** Begin Records to use **

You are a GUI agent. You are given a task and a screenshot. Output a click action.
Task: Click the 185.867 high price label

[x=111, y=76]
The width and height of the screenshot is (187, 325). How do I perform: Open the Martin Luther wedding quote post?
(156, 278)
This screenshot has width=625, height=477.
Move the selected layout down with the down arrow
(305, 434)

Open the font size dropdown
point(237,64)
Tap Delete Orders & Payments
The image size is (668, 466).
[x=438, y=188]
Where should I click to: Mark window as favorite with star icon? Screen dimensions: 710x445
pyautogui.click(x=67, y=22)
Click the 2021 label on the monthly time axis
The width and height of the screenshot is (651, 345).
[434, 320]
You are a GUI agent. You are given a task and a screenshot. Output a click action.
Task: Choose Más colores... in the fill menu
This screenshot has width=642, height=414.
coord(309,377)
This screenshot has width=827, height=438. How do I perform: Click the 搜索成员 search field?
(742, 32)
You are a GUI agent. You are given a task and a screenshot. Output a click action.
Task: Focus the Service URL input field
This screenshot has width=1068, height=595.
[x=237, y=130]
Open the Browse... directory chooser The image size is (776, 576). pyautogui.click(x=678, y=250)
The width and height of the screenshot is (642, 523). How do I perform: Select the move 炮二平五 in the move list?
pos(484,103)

** End Records to use **
** Begin Records to use **

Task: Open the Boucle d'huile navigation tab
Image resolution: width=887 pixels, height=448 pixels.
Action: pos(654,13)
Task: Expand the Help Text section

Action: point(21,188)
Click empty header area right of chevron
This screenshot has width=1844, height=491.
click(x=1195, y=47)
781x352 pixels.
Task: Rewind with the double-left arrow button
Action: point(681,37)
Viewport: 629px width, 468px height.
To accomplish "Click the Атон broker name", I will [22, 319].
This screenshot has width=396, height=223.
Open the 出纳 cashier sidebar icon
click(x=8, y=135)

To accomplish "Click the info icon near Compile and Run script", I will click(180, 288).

** End Records to use **

▶ **Exercise directions**: Could you transcribe the records above, from the line with "Task: Open the Boucle d'huile navigation tab" up to and including the line with "will click(180, 288).", keeping every character unchanged?

▶ **Complete answer**:
Task: Open the Boucle d'huile navigation tab
Image resolution: width=887 pixels, height=448 pixels.
Action: pos(654,13)
Task: Expand the Help Text section

Action: point(21,188)
Click empty header area right of chevron
This screenshot has width=1844, height=491.
click(x=1195, y=47)
781x352 pixels.
Task: Rewind with the double-left arrow button
Action: point(681,37)
Viewport: 629px width, 468px height.
To accomplish "Click the Атон broker name", I will [22, 319].
This screenshot has width=396, height=223.
Open the 出纳 cashier sidebar icon
click(x=8, y=135)

To accomplish "Click the info icon near Compile and Run script", I will click(180, 288).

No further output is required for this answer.